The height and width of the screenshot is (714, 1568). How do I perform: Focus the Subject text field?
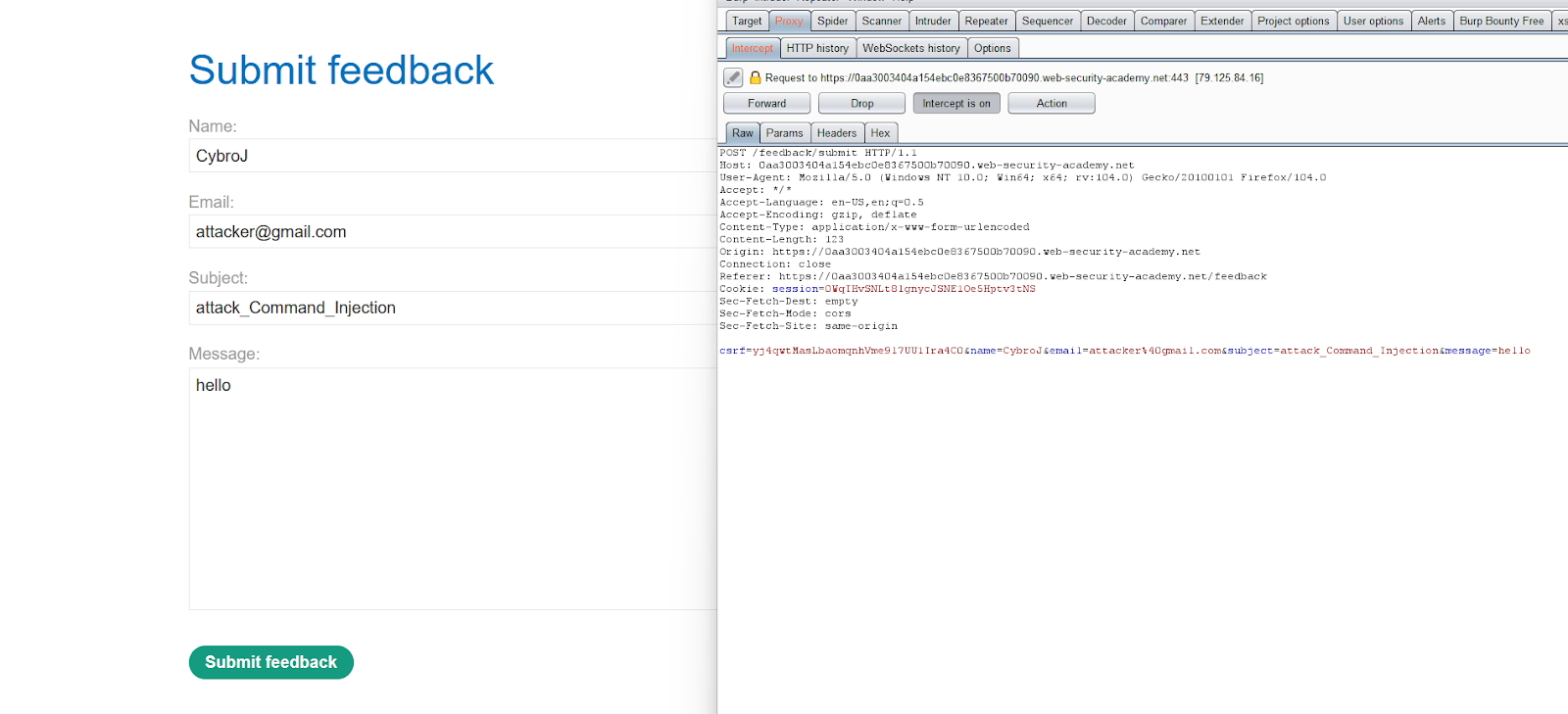click(451, 308)
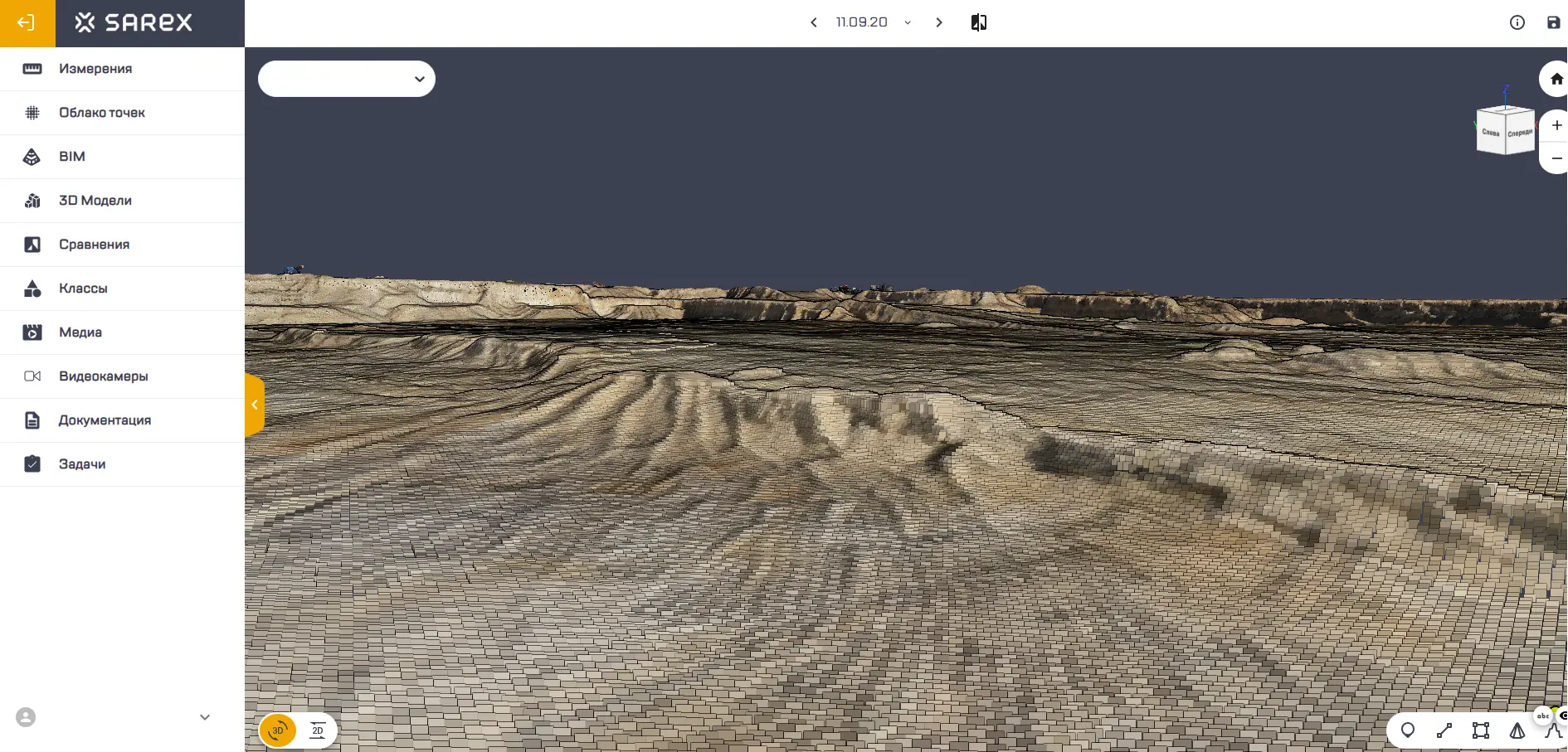Select the point marker measurement tool
Screen dimensions: 1568x752
click(1408, 730)
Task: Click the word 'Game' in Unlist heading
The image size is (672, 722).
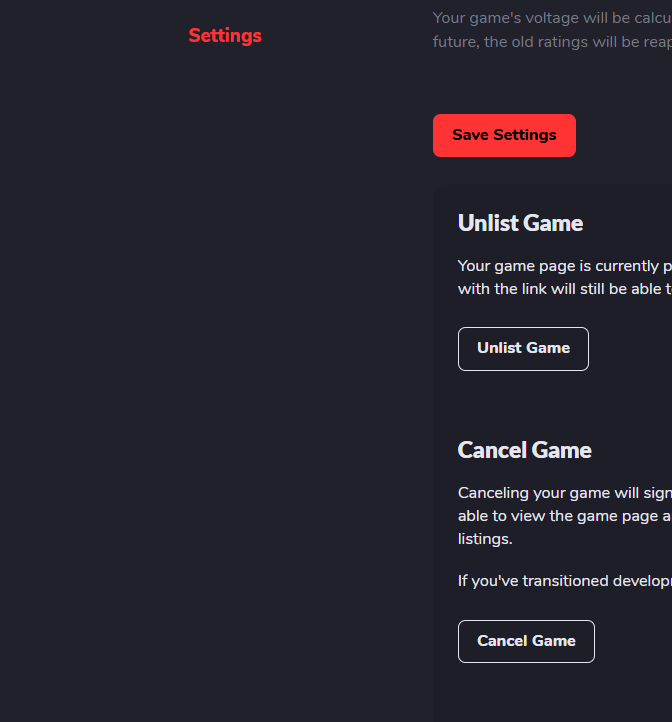Action: point(553,223)
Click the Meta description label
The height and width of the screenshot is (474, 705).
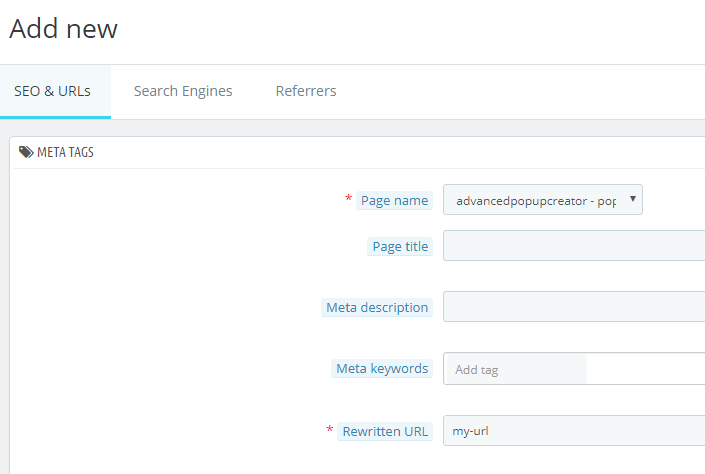377,308
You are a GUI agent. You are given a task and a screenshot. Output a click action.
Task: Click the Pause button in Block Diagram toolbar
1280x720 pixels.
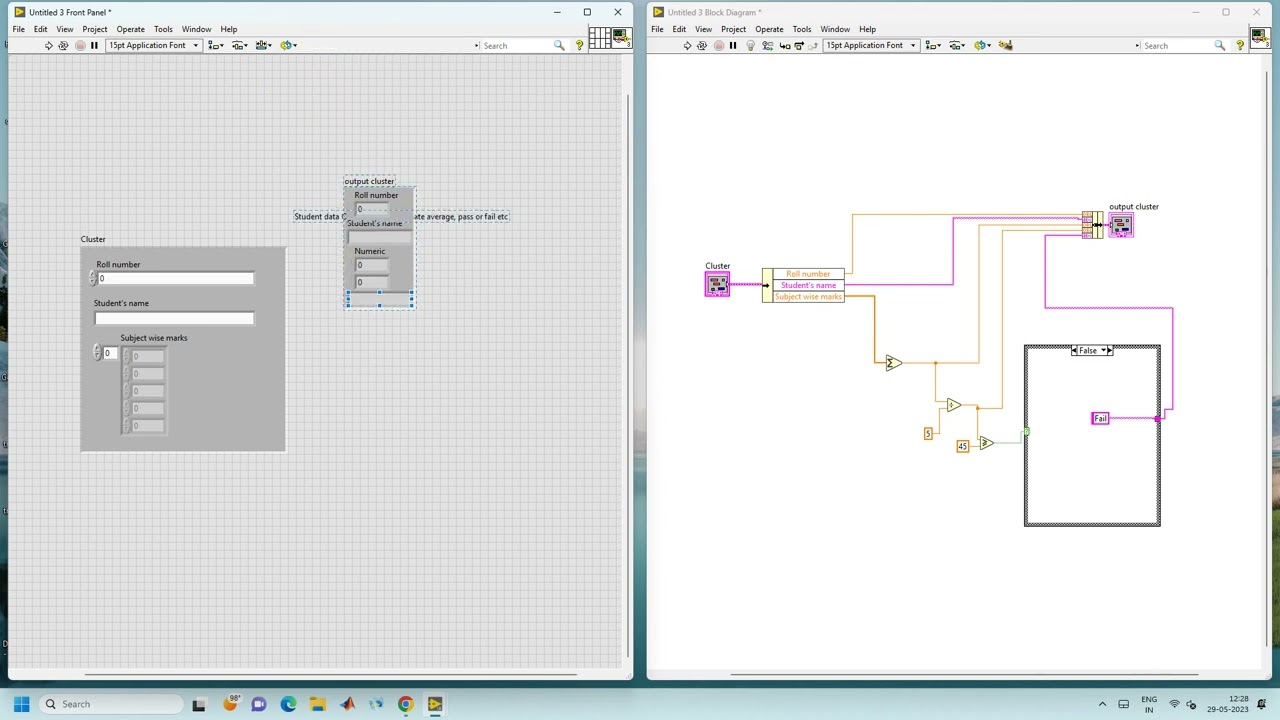[733, 45]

--*--

Activity:
Write out the entries above in full and exactly; no pictures.

Task answer:
The height and width of the screenshot is (714, 1568). How do I perform: Focus the Subject text field?
click(451, 308)
Select the point marker measurement tool
Screen dimensions: 1568x752
click(1408, 730)
Task: Click the word 'Game' in Unlist heading
The image size is (672, 722).
Action: point(553,223)
Click the Meta description label
The height and width of the screenshot is (474, 705).
377,308
You are a GUI agent. You are given a task and a screenshot. Output a click action.
Task: Click the Pause button in Block Diagram toolbar
1280x720 pixels.
[733, 45]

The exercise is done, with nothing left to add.